Tuesday, May 4, 2010

5 BOOKS

for the "land of the oppressed, and home of the fearful..."

Plato's Republic: This book taught me above all the connection of the mechanics of politics and human nature to invisible but eternal ideals of justice and liberty.

The Federalist Papers by Hamilton, Madison & Jay: This book taught me the necessity of balancing the powers of government against themselves to assure that those governed retain their liberty against one monolithic state. *As a tiny extra, include George Washington's simple but elegant Farewell Address- more than prescient considering his two main points foreign and domestic which remain the bain of our republic's existence: unnecessary foreign entanglements and excessive partisanship, both subjugating the common good to quests for power and endangering our future survival.

The Road To Serfdom by Friedrich Hayek: This book convinced me of the complete failure of a world view of economic interventionism and the importance of individual liberty in the era of modern centralized government power whether at home or abroad.

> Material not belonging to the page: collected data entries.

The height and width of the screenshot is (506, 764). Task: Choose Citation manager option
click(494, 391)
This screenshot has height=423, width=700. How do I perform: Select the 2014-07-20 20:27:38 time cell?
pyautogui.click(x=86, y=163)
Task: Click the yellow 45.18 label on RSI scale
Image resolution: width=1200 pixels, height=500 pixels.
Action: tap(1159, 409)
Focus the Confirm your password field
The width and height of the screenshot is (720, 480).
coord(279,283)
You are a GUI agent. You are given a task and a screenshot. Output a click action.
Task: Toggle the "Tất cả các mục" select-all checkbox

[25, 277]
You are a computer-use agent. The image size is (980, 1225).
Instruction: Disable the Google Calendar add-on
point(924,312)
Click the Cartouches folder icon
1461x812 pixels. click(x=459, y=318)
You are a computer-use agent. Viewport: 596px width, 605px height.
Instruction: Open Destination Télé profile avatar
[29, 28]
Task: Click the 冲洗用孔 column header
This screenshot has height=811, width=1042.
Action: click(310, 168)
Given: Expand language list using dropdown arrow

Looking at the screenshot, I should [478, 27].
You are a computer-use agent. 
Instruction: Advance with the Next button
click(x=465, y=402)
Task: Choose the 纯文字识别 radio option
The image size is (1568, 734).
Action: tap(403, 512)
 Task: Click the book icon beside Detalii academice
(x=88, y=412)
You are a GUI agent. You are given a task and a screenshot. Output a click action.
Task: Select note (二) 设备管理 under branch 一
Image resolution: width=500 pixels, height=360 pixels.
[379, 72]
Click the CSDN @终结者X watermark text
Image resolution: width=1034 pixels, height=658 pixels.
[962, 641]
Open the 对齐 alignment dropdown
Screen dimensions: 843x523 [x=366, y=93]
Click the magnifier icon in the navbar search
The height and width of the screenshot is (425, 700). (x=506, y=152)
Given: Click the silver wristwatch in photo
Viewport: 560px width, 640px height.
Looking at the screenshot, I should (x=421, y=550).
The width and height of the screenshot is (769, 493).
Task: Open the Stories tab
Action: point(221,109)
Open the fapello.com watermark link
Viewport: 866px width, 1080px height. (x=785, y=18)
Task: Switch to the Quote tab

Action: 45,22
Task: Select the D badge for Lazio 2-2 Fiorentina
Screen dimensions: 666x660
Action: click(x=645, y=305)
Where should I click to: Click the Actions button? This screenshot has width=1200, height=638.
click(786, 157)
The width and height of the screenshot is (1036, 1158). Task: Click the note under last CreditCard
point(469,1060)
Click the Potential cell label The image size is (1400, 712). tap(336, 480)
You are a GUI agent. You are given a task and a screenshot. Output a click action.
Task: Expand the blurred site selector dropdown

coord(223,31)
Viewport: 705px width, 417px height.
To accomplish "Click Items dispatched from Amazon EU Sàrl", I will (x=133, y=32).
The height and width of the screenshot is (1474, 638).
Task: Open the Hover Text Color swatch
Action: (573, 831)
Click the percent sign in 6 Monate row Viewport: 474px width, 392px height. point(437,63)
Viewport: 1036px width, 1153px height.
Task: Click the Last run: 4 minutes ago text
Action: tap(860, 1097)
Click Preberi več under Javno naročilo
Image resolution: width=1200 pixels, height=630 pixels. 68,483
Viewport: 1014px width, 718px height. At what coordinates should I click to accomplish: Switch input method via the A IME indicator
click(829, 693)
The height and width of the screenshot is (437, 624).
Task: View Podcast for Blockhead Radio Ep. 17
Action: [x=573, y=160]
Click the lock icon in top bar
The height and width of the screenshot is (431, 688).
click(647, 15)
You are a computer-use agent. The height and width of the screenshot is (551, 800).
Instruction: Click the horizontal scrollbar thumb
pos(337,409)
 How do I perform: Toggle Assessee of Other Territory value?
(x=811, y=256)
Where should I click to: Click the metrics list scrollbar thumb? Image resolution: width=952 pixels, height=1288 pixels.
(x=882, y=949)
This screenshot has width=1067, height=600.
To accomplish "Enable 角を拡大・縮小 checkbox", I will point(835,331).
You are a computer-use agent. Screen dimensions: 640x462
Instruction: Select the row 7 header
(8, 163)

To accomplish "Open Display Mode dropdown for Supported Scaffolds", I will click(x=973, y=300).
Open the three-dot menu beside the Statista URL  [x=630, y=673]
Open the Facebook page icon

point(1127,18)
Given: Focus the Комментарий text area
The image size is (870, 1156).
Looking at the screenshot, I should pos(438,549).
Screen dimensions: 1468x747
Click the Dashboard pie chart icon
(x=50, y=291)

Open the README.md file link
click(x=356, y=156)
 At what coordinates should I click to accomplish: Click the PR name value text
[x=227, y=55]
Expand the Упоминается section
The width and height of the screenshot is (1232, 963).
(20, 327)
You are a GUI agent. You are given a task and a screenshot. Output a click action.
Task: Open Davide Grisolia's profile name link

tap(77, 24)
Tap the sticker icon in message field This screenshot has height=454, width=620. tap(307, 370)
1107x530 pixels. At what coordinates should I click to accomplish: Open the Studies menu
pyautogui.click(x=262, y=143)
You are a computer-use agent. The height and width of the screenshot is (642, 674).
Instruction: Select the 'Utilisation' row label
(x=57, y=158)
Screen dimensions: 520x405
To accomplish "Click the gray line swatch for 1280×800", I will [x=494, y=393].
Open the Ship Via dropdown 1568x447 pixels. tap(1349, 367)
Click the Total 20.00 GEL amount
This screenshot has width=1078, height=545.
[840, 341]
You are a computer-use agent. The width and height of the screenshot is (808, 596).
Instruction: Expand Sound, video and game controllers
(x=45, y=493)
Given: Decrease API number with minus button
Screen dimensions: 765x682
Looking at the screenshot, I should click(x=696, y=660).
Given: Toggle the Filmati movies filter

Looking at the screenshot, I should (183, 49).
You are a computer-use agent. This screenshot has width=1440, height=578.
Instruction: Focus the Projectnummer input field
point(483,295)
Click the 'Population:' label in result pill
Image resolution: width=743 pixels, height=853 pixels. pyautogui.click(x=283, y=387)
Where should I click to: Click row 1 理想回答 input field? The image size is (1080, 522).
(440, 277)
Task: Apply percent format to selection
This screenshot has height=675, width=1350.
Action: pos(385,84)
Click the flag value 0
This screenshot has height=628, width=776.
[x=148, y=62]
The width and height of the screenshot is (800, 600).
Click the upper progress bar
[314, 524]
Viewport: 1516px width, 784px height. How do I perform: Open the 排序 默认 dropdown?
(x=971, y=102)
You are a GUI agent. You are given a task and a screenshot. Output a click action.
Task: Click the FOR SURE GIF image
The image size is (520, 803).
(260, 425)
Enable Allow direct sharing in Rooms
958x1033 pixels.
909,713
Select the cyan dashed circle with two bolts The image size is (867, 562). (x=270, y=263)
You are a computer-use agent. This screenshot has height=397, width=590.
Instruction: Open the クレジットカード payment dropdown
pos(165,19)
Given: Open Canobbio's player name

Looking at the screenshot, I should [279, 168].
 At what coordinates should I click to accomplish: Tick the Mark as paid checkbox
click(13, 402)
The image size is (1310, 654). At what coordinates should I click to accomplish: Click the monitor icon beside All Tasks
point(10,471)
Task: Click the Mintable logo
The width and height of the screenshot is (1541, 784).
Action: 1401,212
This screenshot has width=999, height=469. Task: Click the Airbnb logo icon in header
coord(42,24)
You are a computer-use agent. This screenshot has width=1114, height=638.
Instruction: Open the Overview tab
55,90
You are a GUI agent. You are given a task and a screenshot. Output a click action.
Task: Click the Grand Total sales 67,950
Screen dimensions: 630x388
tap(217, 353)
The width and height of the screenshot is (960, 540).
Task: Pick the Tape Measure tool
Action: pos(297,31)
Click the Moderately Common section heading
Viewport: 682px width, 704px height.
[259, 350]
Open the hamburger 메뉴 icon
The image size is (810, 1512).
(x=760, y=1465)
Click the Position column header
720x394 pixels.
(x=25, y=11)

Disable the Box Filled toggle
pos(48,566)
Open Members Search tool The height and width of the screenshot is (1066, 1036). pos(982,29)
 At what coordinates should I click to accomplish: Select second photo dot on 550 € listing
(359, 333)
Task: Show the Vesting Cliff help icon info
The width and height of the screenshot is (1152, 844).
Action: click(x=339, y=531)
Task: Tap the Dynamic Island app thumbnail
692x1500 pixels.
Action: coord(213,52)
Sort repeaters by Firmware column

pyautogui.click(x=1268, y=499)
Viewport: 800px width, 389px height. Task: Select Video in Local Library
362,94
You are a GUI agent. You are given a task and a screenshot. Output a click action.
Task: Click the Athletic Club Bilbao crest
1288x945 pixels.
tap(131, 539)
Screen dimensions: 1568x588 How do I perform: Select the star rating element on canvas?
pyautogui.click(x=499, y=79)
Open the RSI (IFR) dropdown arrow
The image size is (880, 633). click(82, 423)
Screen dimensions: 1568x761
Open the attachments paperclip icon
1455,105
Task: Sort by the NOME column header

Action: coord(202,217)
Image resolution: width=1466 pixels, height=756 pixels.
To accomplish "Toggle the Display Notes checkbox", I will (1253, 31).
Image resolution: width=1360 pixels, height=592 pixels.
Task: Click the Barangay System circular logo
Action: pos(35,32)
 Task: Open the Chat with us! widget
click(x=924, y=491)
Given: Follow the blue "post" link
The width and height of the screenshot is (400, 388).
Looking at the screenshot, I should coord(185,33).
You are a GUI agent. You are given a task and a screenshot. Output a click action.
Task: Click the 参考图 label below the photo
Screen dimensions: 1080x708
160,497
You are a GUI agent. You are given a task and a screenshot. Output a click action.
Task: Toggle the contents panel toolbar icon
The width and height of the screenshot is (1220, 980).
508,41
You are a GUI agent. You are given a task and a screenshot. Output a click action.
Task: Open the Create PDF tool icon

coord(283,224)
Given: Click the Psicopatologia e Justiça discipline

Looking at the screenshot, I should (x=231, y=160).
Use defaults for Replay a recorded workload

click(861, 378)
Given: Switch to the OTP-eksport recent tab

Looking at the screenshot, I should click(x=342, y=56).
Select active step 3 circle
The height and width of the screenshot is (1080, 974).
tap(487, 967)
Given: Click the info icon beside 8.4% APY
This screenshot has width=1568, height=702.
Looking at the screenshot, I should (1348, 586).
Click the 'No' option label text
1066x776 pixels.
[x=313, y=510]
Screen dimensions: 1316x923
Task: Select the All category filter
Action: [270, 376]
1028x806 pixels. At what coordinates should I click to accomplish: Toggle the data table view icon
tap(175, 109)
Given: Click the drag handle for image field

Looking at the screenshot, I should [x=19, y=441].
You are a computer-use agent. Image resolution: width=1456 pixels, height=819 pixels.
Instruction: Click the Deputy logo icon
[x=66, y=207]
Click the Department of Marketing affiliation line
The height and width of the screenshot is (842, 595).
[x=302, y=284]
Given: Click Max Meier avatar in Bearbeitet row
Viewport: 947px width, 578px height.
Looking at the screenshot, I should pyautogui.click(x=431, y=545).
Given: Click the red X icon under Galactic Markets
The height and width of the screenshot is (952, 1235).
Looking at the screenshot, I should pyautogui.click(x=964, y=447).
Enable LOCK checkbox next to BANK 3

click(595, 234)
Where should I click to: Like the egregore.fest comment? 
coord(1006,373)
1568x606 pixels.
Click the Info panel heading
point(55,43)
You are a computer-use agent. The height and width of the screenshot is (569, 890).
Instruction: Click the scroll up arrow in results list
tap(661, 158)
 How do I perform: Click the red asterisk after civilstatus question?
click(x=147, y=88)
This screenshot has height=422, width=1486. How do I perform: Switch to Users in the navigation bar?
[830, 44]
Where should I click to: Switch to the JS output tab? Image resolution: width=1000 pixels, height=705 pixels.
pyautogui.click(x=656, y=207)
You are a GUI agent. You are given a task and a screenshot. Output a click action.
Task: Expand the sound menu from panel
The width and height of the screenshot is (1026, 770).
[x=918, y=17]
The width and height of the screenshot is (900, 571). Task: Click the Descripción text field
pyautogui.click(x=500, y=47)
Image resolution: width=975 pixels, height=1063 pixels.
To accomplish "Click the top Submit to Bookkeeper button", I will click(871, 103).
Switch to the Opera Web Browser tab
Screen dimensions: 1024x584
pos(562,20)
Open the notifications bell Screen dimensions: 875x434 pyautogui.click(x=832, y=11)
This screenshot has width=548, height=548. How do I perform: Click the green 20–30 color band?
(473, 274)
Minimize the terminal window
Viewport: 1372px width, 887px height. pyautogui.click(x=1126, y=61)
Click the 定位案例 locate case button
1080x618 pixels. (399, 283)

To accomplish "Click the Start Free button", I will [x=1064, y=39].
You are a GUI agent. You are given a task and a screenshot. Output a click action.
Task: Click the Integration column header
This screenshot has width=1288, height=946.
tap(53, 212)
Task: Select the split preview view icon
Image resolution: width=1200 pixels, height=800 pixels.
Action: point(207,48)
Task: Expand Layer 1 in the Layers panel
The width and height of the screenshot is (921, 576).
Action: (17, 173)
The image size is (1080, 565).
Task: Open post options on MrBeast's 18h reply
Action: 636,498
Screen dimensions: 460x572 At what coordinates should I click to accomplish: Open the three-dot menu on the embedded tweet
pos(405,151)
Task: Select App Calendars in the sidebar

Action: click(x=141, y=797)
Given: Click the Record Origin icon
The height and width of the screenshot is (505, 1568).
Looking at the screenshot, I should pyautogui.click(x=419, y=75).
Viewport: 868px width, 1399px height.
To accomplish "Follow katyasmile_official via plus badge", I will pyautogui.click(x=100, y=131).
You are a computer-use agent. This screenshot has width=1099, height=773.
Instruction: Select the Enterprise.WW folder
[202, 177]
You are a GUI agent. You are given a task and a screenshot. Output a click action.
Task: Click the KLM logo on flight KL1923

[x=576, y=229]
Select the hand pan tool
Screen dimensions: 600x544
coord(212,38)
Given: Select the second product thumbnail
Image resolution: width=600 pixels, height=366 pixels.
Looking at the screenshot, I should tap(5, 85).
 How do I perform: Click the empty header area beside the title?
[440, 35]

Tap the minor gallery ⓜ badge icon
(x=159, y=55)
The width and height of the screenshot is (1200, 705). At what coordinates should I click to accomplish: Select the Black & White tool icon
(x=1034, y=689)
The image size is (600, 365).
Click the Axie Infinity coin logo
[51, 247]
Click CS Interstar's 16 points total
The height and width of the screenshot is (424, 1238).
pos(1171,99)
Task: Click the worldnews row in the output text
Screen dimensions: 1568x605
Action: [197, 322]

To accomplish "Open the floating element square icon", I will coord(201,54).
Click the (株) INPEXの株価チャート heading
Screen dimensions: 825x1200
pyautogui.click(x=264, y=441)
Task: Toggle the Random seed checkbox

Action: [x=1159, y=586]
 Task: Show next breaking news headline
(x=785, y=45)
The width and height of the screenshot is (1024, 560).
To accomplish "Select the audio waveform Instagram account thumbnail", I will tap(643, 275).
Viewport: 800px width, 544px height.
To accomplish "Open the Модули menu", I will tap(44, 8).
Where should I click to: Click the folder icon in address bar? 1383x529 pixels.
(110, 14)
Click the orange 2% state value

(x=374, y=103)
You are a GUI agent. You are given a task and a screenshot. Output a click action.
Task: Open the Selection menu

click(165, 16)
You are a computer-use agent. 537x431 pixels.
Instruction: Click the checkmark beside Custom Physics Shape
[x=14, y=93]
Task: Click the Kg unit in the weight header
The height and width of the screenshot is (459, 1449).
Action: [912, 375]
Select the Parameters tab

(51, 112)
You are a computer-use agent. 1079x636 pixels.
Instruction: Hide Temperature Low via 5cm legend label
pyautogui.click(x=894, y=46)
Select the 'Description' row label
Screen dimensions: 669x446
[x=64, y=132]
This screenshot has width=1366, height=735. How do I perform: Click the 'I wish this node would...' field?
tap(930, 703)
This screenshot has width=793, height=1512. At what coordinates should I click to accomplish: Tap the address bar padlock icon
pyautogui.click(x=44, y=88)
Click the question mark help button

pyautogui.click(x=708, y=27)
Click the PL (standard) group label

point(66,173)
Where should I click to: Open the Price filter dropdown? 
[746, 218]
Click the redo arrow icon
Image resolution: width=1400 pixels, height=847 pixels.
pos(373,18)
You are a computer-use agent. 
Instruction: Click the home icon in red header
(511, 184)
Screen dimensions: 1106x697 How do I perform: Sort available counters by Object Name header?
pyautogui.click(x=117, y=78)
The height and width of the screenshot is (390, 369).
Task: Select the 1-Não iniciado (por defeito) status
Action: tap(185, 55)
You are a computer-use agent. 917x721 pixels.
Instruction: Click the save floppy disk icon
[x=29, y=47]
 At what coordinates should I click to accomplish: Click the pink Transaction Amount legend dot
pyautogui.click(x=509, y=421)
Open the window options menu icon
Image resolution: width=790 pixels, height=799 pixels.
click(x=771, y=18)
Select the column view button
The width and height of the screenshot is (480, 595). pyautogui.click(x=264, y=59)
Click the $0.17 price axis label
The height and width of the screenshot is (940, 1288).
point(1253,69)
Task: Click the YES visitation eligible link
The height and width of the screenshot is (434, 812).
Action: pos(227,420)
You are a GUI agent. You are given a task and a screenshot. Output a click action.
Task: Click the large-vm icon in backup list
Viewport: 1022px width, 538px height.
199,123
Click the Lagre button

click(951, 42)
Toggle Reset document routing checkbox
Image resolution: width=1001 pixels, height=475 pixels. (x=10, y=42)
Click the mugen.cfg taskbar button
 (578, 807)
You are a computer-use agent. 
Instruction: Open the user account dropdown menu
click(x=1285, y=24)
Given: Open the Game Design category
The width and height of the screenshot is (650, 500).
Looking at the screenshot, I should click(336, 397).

In Defense Of Freedom by Richard Weaver: The single most influential book of my academic education which raises up the individual against the power of the state by illuminating the concept of freedom in a way that ties together politics, philosophy, religion and the social good- utterly brilliant- and I return to its ideas again and again as it (in a similar way to the best of Hayek) elevates a more "libertarian" political economy above the conservatism of our day which is dominated by excessive corporatism, militarism and religious fundamentalism.

Shakespeare: The Invention Of the Human by Harold Bloom: This book is a more recent favorite as it explores all the plays of William Shakespeare to define the quintessential Western personality comprised of the need for freedom, spiritual meaning and personal intellectual examination of the self and the world to influence decisions.